PROBLEM TO SOLVE
Starting at the line that contains "Viewport: 707px width, 555px" and stopping at the line that contains "This screenshot has width=1120, height=638.", restate each line of the records below exactly. Omit the pictures.

◆ ◆ ◆ ◆ ◆ ◆ ◆

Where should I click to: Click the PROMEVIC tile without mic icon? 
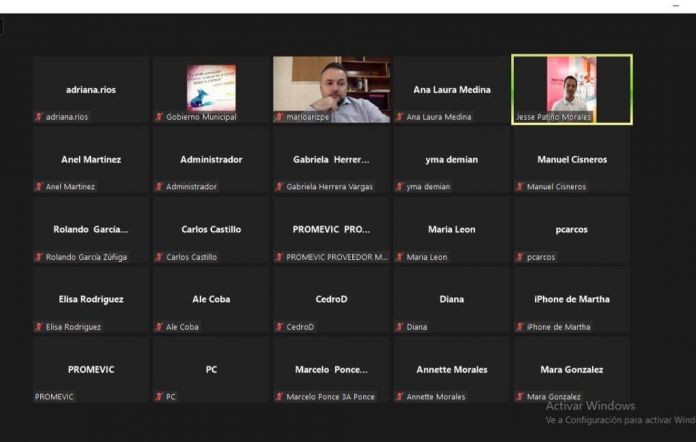91,370
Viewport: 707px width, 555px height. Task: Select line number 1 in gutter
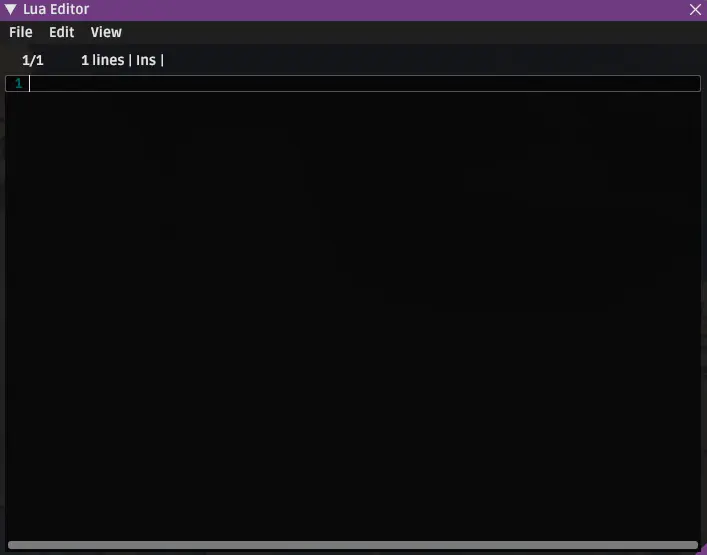[x=18, y=83]
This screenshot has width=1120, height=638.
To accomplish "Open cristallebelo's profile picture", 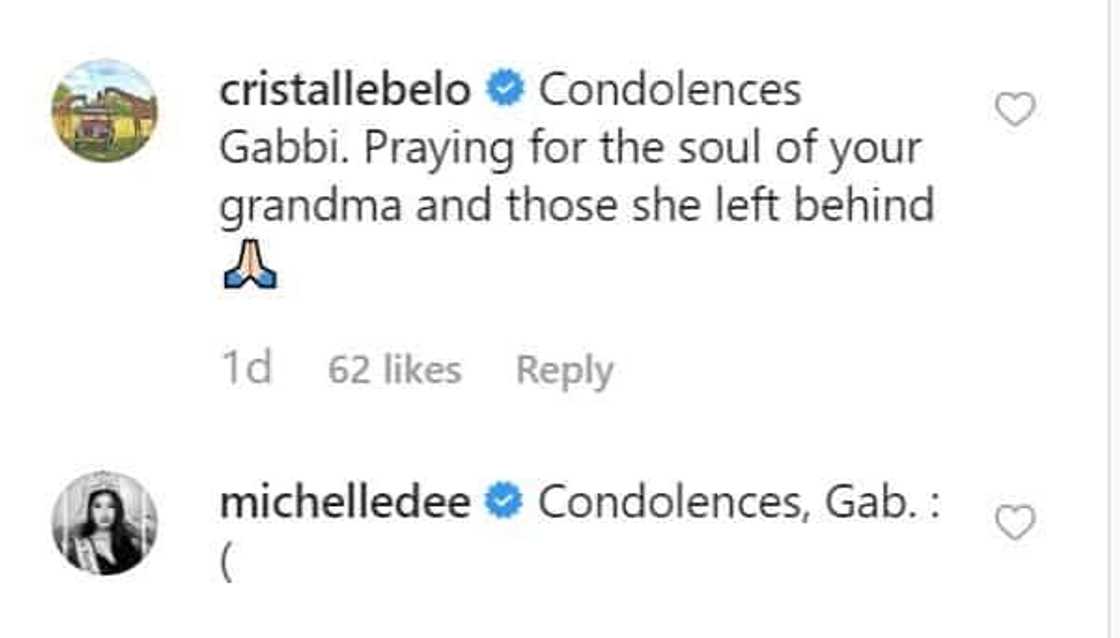I will [x=104, y=110].
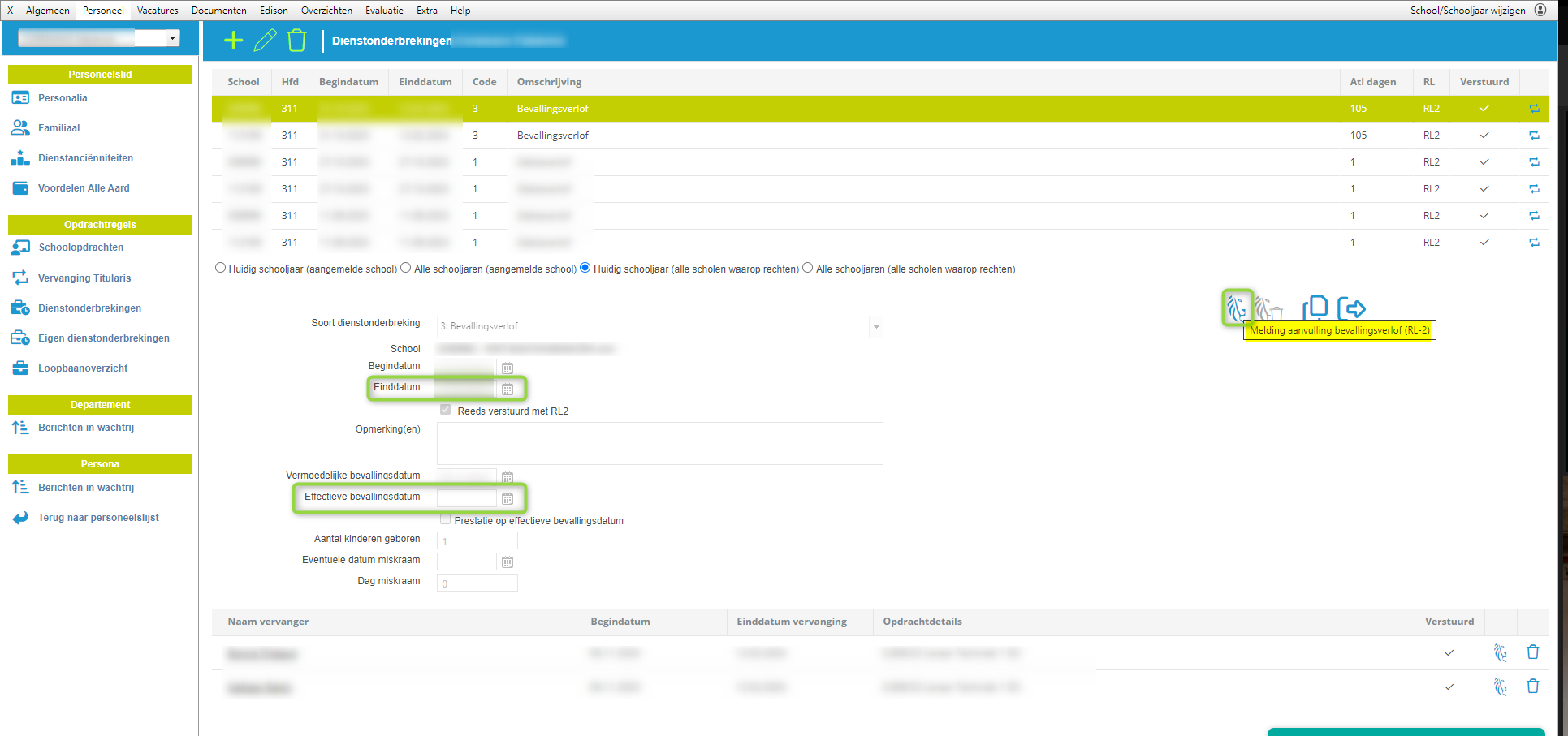Delete first vervanger row with trash icon

(1532, 652)
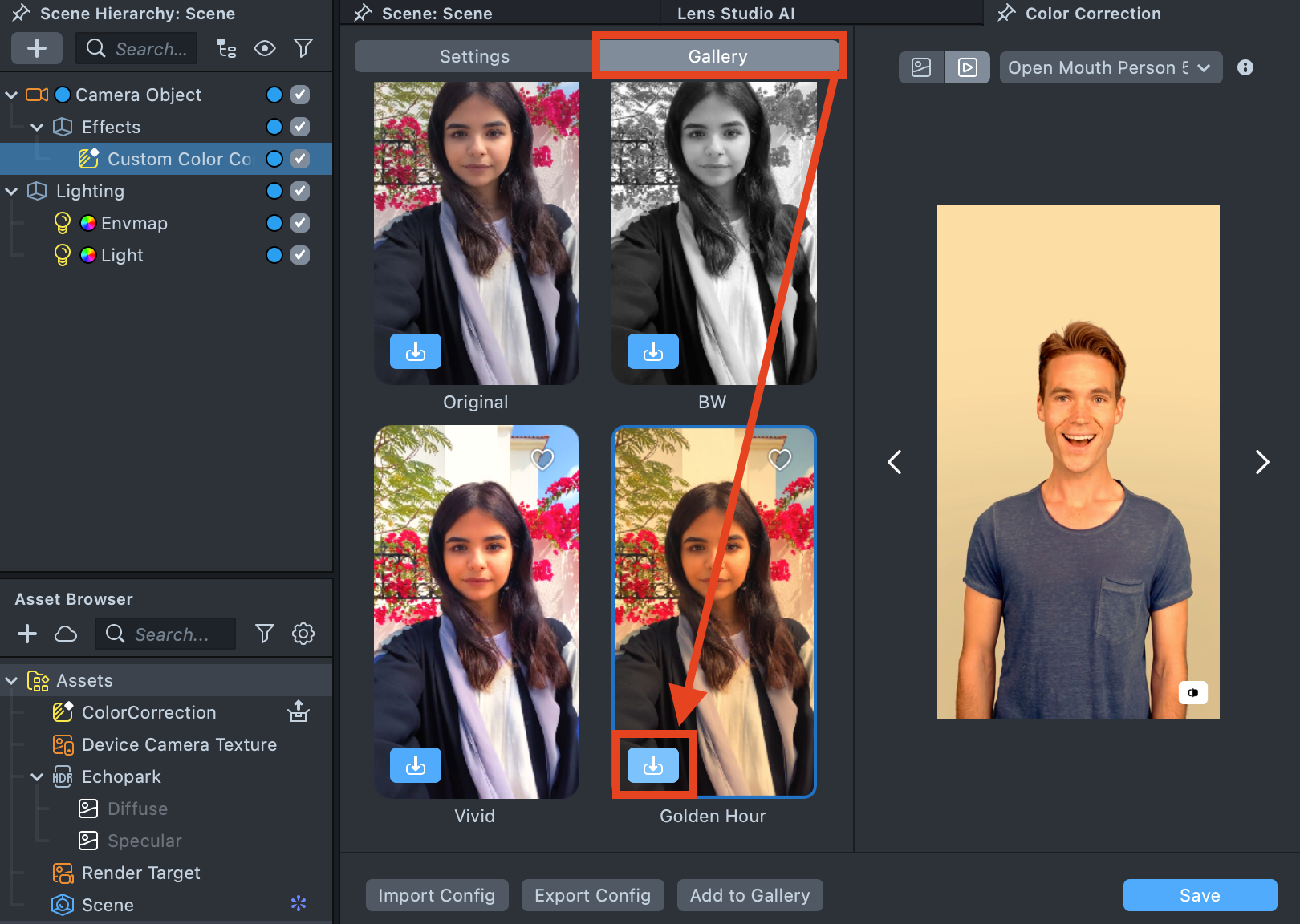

◆ ◆ ◆ ◆ ◆ ◆ ◆

ANSWER FOR THE TASK
Viewport: 707px width, 555px height. Task: Select line number 1 in gutter
[x=18, y=83]
This screenshot has width=1120, height=638.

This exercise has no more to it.